Assim, a proceder a ação apontada como prejudicial, tal afetará, necessariamente, a decisão de mérito deste processo porquanto implicará a improcedência dos pedidos aqui deduzidos, os quais foram formulados no pressuposto de que não assiste aos Réus direito de retenção sobre a fração.

Assim, nesta análise inicial, parece ocorrer a prejudicialidade enunciada pelo Tribunal a quo, justificativa da suspensão da instância.

Todavia, nos termos do nº 2 do Artigo 272º, «Não obstante a pendência de causa prejudicial, não deve ser ordenada a suspensão se houver fundadas razões para crer que aquela foi intentada unicamente para se obter a suspensão ou se a causa dependente estiver tão adiantada que os prejuízos da suspensão superem as vantagens

Na proposta do Acórdão do Tribunal da Relação de (...) de 17.6.2004, Ezaguy Martins, 4181/2007, «A existência de fundadas razões para crer que a causa prejudicial foi intentada unicamente para se obter a suspensão – n.º 2, artº 279º do Cód. Proc. Civil – significa “se o juiz se convencer de que a causa prejudicial não tem probabilidades algumas de êxito e foi atirada para o tribunal unicamente para fazer suspender a instância na causa dependente”.»

No Acórdão do Tribunal da Relação de (...) de 8.1.2009, Márcia Portela, 8760/2008, considerou-se que:

4. Sob pena de preclusão, toda a defesa deve ser deduzida na contestação, excetuados os incidentes que a lei mande deduzir em separado, e as exceções incidentes ou meios de defesa que sejam supervenientes, ou que a lei expressamente admita passado esse momento, ou de que se deva conhecer oficiosamente.

5. Não tendo a parte arguido a simulação do contrato donde emerge a sua responsabilidade na contestação, não pode obter a suspensão da ação por prejudicialidade de uma outra ação, intentada posteriormente, em que invoca a simulação daquele contrato, sob pena de se permitir a apresentação extemporânea da contestação, com alteração da estratégia processual, já que a contestação foi deduzida no pressuposto da validade do contrato.

6. Neste contexto é legítimo inferir que a segunda ação foi intentada com o único propósito de obter a suspensão desta ação, o que igualmente obstaria a que se decretasse a suspensão da instância.

Teixeira de Sousa, CPC Online, Arts. 130.º a 361.º, Versão de 2023/06, p. 155, analisa este regime nestes termos:

«(a) A suspensão da instância não deve ser decretada se a ação prejudicial tiver sido proposta durante a pendência da ação dependente “unicamente” para obter aquela suspensão (n.º 2). (b)Pode partir-se do princípio de que assim sucede quando, numa situação de prejudicialidade complexa e, portanto, podendo a parte recorrer à apreciação incidental regulada no →art. 91.º, n.º 2, ainda assim tenha instaurado a ação prejudicial.» A prejudicialidade é complexa quando «o objeto da ação dependente abrange quer a questão dependente, quer a questão prejudicial. P. ex.: encontra-se pendente uma ação sobre a invalidade de um contrato e uma outra, instaurada pela parte demandada naquela ação, em que é pedido o cumprimento de uma prestação contratual; nesta última, a parte demandada invoca a invalidade do contrato.»

-- Tarefas propostas --
1 – Devolve, tal como consta no texto sobre a suspensão da instância, o trecho que começa em "4. Sob pena" e segue até "deva conhecer oficiosamente.".
2 – Segundo o texto sobre a suspensão da instância, em que página da obra CPC Online Teixeira de Sousa analisa este regime?

-- Dados disponíveis --

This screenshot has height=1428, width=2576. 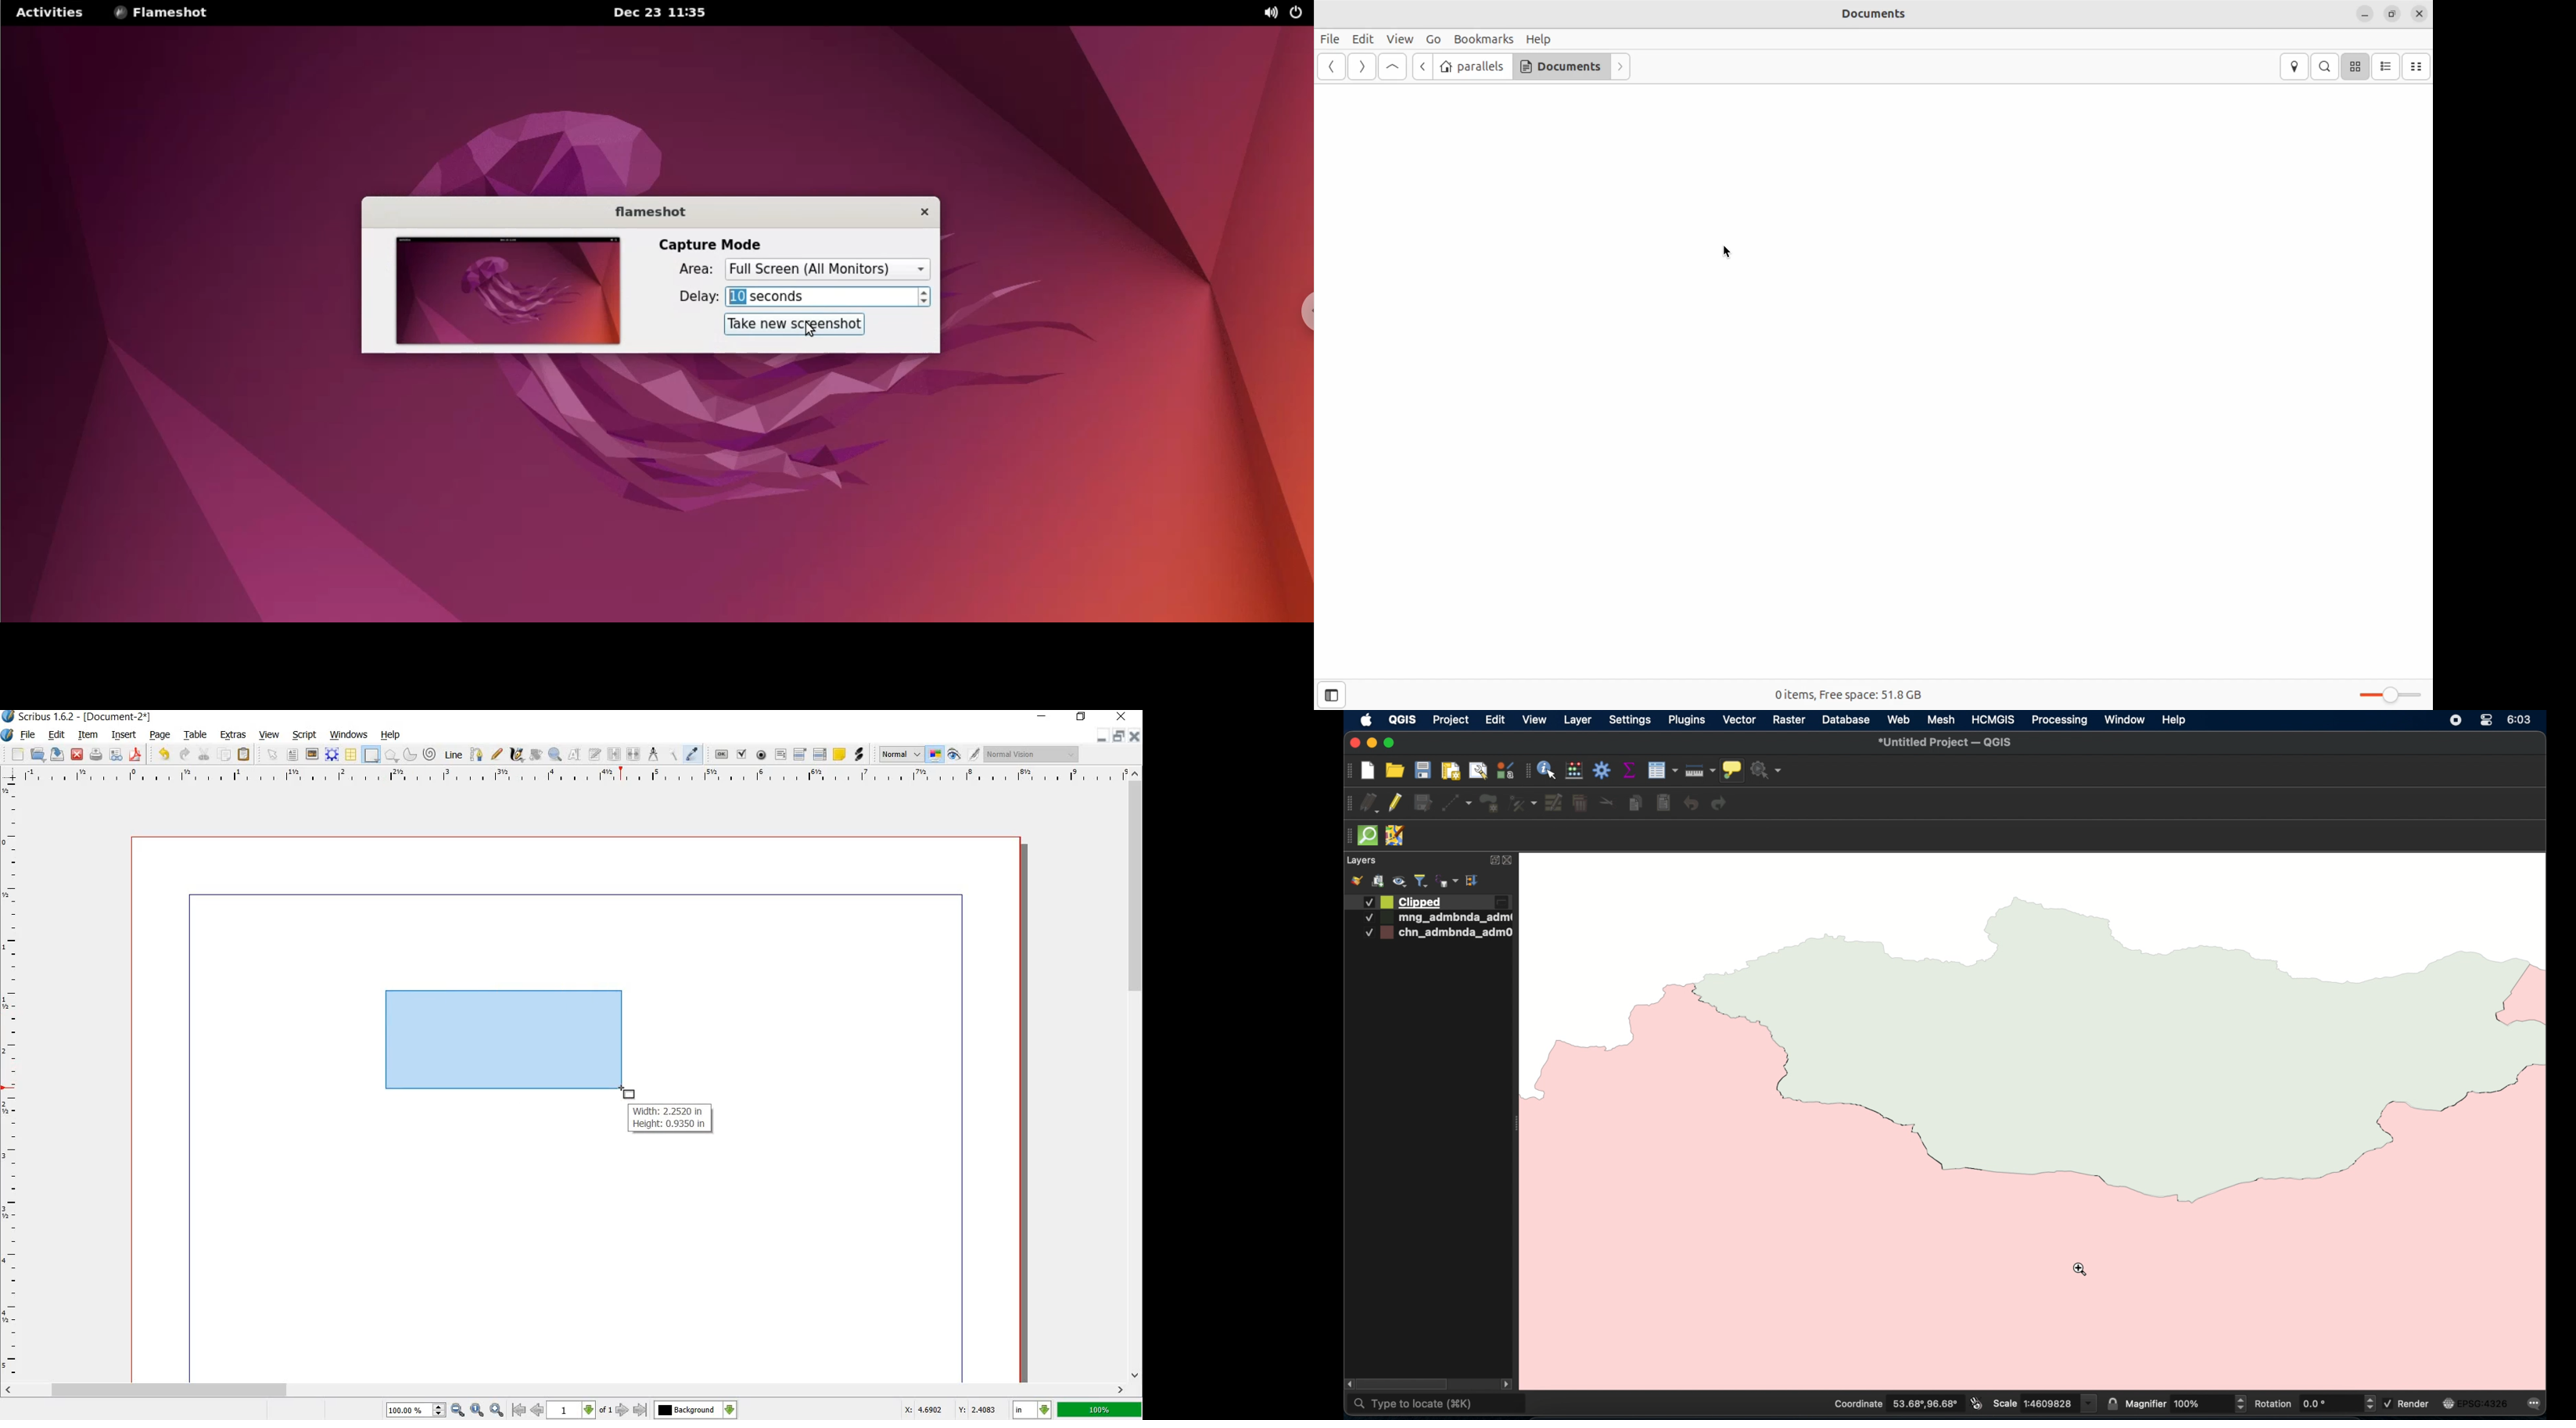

-- Resultados por tarefa --
1 –
4. Sob pena de preclusão, toda a defesa deve ser deduzida na contestação, excetuados os incidentes que a lei mande deduzir em separado, e as exceções incidentes ou meios de defesa que sejam supervenientes, ou que a lei expressamente admita passado esse momento, ou de que se deva conhecer oficiosamente.

2 – Na página 155.